Archive for the ‘Animated Gif’ Category


China Teacup and a Coffee Mug

Friday, July 27th, 2012

While getting ready to make my way for the airport on my final day in Japan, it seems there’s just time enough for one more animated GIF. The clip above is from an elaborate song and dance number from W.C. Fields’ International House. The musical number, from which this post draws its title, takes place in the ballroom of a hotel in Wuhu, China where very curious things are going down. This 1933 Paramount Pictures’ film is another one I must see when I’m back in the states.

I put the animated GIF together last week but have been too busy pulling everything together for today’s departure that there wasn’t time to get it posted. I did however have time to watch an amazing 11 minute clip from International House on the YouTube. Though I’ve never been much of a W.C. Fields fan, I’m feeling an odd desire to further explore his career as I become more interested in old Hollywood. I’m also eager to see performances by several other Hollywood legends who appear in International house such as Franklin Pangborn, George Burns and Gracie Allen, Rudy Vallee, and Bela Lugosi.

My favorite sequence from the YouTube clip is the dialog between Fields and the hotel nurse Gracie Allen. Though not shown in the clip, Allen’s husband George Burns played the hotel doctor. It is an absurd conversation in which the dingy and naive ALlen clearly gets the better of the surly drunkard. After she walks away Fields delivers a flabbergasted line that totally kills me, “The wren’s cuckoo.”

I’d hoped to be able to say more about why I find this film so intriguing but I really have to get my show on the road. Hopefully, I’ll be abe to find a DVD of in the states and post a review at some point – or at least some more animated GIFs.

Metal Mushrooms in Stereo

Tuesday, July 24th, 2012

I have been dying to do the Wiggly Stereoscopy assignment by Bill Genereux—it basically uses the animated GIF method to create a 3D effect with just two images. It sounds easier than it really is—nailing it is all in the images you choose—though I must say Norm makes it look easy. Once I had two images I believed would work I wanted to see if I could find some useful tips from folks in ds106 who already did the assignment. Turns out I could, Katie Girard wrote this helpful post that introduced me to the animation filter in GIMP, something I knew nothing about.
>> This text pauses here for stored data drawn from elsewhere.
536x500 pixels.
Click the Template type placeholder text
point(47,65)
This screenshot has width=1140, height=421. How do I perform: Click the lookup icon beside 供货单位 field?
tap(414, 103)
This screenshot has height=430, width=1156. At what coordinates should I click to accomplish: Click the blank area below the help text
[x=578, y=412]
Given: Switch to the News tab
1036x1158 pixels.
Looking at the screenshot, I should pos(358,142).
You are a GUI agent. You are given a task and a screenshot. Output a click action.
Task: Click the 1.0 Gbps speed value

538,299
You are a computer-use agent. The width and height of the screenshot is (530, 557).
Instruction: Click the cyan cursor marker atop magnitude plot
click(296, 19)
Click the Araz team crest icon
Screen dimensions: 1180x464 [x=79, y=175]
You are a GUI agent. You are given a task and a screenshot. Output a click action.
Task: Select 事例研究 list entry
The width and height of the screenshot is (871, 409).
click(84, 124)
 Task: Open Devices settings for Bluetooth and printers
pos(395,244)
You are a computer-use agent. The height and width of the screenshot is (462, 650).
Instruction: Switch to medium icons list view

Not only can you use the Animation filter to view the image moving through the layers, but you can also change the speed using this helpful tidbit from Katie:

….under Filters >  Animation, I chose Playback….you can see your .gif in action as it rotates between layers. To change the delay between the two frames, select the layer and add a time written in milliseconds using this format: [imagename (nms)] where n = the number of milliseconds. I chose to use 750ms.

The default speed worked well for my stereoscopy, but here is a more specific tutorial for changing the speed at which layers switch in GIMP for anyone interested.

One thing this reinforces for me is how amazing the ds106 assignments repository is. It not only has a ton of great assignments but lists everyone who has done that assignment. Sure some links to example posts will break in time, but the bottom line is it gives other people thinking about what to do ideas, inspiration and even helps them learn some technical details they might not have known otherwise. As time goes on I’m convinced we’ll see more and more tutorials in the assignment repository as well, and to that end this post is the change I want to see ;)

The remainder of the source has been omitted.